Bootcamp organized by **[DPhi](https://dphi.tech/community/)**, lectures given by [**Dipanjan (DJ) Sarkar**](https://www.linkedin.com/in/dipanzan/) ([GitHub repo](https://github.com/dipanjanS/nlp_essentials)) <br>

## Fundamental Tutorials for NLP:
* [NLTK Book](https://www.nltk.org/book/)
* [spaCy Tutorials](https://course.spacy.io/en/chapter1)

# CONTENT

1. Text Wrangling
    1. [Step-by-Step](#Steps)
        1. [Tokenization](#Tokenization)
        2. [Removing HTML tags & Noise](#Noise)
        3. [Removing Accented Characters](#Accented)
        4. [Removing Special Characters, Numbers and Symbols](#Special)
        5. [Expanding Contractions](#Contractions)
        6. [Stemming](#Stemming)
        7. [Lemmatization](#Lemmatization)
        8. [Stopword Removal](#Stopwords)
    1. [Automate Lemmatization](#AutoLemm)
        1. [Lemmatization with NLTK](#NLTKProcess)
        2. [Lemmatization with spaCy](#SpacyProcess)

In [1]:
# Install Dependencies
import nltk
#nltk.download('punkt')
#nltk.download('wordnet')
#nltk.download('stopwords')
#nltk.download('averaged_perceptron_tagger')
#!pip install contractions
#!pip install textsearch

<a name="Steps"></a>
# 1.1 Steps

<a name="Tokenization"></a>
## 1.1.1 Tokenization
 The process of **splitting a string** into a list of **sentences** or **words**.

In [7]:
# create text as a single multiline string
sample_text = ("US unveils world's most powerful supercomputer, beats China. " 
               "The US has unveiled the world's most powerful supercomputer called 'Summit', " 
               "beating the previous record-holder China's Sunway TaihuLight. With a peak performance "
               "of 200,000 trillion calculations per second, it is over twice as fast as Sunway TaihuLight, "
               "which is capable of 93,000 trillion calculations per second. Summit has 4,608 servers, "
               "which reportedly take up the size of two tennis courts.")

# print sample text
print("This is our sample text of type {}:\n\n{}".format(type(sample_text), sample_text))

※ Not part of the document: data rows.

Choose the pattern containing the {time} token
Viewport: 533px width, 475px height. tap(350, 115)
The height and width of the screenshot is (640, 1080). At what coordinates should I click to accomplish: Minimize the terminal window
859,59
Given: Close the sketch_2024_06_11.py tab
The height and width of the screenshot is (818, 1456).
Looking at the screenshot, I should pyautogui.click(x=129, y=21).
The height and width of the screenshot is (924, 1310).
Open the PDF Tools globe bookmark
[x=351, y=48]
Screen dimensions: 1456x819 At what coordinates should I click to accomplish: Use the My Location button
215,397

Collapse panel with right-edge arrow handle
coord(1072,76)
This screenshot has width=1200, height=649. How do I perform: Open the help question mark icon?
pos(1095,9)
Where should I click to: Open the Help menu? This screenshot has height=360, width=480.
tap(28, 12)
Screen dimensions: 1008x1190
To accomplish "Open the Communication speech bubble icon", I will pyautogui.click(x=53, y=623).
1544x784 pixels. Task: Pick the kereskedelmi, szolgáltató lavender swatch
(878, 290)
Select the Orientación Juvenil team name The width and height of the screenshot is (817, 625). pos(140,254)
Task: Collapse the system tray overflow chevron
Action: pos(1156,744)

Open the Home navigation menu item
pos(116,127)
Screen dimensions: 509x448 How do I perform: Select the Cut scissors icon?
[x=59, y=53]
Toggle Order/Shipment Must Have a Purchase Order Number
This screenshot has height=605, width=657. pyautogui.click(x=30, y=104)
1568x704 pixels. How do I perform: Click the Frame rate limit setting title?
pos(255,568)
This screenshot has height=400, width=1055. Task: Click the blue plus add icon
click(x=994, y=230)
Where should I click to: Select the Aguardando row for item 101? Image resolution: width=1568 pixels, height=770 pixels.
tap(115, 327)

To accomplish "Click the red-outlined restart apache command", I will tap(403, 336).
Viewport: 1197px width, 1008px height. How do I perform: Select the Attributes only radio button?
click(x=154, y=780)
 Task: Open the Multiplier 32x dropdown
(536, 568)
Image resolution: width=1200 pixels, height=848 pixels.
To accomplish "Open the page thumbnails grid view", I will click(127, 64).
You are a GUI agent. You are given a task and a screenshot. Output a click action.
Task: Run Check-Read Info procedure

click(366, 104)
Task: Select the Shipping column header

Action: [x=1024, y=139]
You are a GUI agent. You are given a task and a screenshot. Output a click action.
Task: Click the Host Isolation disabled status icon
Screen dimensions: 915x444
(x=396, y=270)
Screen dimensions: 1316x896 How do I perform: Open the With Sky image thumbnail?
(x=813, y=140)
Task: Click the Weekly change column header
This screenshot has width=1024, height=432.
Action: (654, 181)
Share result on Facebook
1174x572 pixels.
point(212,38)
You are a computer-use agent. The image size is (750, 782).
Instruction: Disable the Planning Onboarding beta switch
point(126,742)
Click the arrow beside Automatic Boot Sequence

This is our sample text of type <class 'str'>:

US unveils world's most powerful supercomputer, beats China. The US has unveiled the world's most powerful supercomputer called 'Summit', beating the previous record-holder China's Sunway TaihuLight. With a peak performance of 200,000 trillion calculations per second, it is over twice as fast as Sunway TaihuLight, which is capable of 93,000 trillion calculations per second. Summit has 4,608 servers, which reportedly take up the size of two tennis courts.


### Tokenization with NLTK
Split a string into a list of **sentences**.

**`from nltk.tokenize import sent_tokenize`**

In [18]:
# split a string into sentences and print first sentence
print(nltk.sent_tokenize(sample_text)[0])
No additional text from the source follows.